In a recent High Court case, the Court considered whether a deceased’s wife lost the money left to her in her husband’s Will because she brought a claim under the Inheritance (Provision for Family and Dependents) Act 1975 (“the 1975 Act”).
Under the 1975 Act, where a surviving spouse or civil partner has not been reasonably provided for in a Will, they can bring a claim. However, in this case, the deceased wrote in to his Will that his wife would lose her entitlement if she brought a claim under the 1975 Act. Notwithstanding this provision, the wife decided to bring a claim under the 1975 Act after forming the view the provision left for her was insufficient.
The Judgement
In its judgement, the High Court commented that it had not been unreasonable for the husband to draft the Will as he did - to ensure that his wife received no more than the reasonable financial provision that would be awarded to her on any claim under the 1975 Act.
Additionally, the Court was critical of the conduct of the wife towards her husband in his dying months and found that the treatment he had received from her had been unwarranted.
That said, the judge noted that the question he had to ask was not whether the deceased’s intentions were reasonable, but whether the Will made reasonable financial provision for his wife, having regard to the factors set out in the 1975 Act.
These factors include:
· The financial needs and resources of the applicant;
· The standard of living enjoyed by the applicant;
· The financial needs and resources of other beneficiaries or applicants;
· Any obligations and responsibilities which the deceased had towards the applicant;
· Any Mental or Physical Disabilities; and
· Any other relevant factors.
Considering these factors, the judge found that the Will did in fact constitute reasonable financial provision for the deceased’s wife and it had been reasonable for those conditions to be attached.
The judge held that:
· In circumstances where the provision made by the Will was objectively reasonable, it was also reasonable to include a provision intended to discourage the relevant beneficiary from commencing an unwarranted claim; and that
· It would be wrong in principle to pursue a claim knowing that in doing so, they would forego a certain benefit, and then to say that, because they have foregone that benefit, the Will failed to make reasonable financial provision for that individual.
What are the Implications of the Judgement?
Whilst the judgement does highlight the court’s willingness not to immediately discount such provisions, it refrains from imposing a general restriction on pursuing action under the 1975 Act, in cases where a condition against such action exists.
Whilst it might now seem attractive to include this provision in your Will, there are some points to consider:
1. Firstly, the existing provisions were considered objectively reasonable in the first place. It will not be possible to leave a very small sum and then try to exclude a claim under the 1975 Act.
2. Secondly, the facts of this case are very unusual. The Court was particularly critical of the Claimant’s conduct in the claim and also in relation to the Deceased before he died. The likelihood of similar facts arising is slim.
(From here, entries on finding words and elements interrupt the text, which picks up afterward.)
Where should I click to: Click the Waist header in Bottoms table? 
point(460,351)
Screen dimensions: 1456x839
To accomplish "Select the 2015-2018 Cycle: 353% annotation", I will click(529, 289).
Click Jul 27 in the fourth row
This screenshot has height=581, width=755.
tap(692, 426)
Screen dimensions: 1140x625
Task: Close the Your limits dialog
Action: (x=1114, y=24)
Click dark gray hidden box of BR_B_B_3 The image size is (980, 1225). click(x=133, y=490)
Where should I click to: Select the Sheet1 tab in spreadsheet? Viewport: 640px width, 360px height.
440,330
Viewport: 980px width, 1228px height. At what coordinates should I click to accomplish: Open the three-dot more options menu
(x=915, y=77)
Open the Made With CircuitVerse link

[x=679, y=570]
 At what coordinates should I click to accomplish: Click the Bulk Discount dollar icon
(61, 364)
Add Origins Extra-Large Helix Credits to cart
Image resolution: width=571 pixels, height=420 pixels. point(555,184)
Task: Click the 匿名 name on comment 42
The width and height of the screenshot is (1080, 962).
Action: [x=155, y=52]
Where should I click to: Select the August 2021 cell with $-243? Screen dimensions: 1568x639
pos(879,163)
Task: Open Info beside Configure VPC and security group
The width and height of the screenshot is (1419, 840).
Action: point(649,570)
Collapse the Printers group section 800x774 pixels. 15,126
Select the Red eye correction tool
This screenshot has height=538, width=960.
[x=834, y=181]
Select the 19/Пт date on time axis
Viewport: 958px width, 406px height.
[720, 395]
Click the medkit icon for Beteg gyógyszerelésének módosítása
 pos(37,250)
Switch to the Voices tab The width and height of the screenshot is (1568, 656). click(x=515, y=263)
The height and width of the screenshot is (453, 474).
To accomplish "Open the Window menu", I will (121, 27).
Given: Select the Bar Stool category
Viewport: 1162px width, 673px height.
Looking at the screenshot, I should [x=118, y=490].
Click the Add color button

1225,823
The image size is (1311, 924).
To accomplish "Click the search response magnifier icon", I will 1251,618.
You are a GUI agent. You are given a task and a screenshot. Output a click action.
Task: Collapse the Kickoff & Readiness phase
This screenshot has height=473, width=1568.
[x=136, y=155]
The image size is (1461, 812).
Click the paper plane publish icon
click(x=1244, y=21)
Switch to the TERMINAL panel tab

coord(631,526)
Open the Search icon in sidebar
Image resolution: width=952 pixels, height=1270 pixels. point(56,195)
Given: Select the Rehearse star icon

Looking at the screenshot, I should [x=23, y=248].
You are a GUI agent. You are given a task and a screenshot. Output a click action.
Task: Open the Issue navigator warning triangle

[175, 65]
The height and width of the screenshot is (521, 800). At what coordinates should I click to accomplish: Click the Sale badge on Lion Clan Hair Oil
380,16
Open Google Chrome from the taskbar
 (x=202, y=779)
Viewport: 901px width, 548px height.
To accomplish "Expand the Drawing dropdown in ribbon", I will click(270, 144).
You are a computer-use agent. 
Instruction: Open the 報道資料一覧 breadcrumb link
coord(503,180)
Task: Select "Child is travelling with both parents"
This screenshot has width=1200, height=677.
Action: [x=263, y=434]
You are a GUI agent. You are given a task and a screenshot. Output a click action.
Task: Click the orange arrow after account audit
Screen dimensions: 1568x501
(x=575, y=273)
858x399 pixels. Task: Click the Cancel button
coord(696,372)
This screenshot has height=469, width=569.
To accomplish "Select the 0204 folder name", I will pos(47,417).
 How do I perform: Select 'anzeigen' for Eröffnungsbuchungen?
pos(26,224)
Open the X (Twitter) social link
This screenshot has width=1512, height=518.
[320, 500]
3. Thirdly, this is only a High Court decision and so is persuasive but not binding. Oral permission to appeal has been rejected but there might be a further appeal in the offing.
4. Fourthly and finally, the Court did actually make an order under the 1975 Act varying the trusts on which the property is held to require the trustees to provide the Claimant with a property for life (£400,000).
Equally, a party faced with a similar provision in the Will must consider the prospects of success carefully as such a provision could make pursuing a claim particularly risky.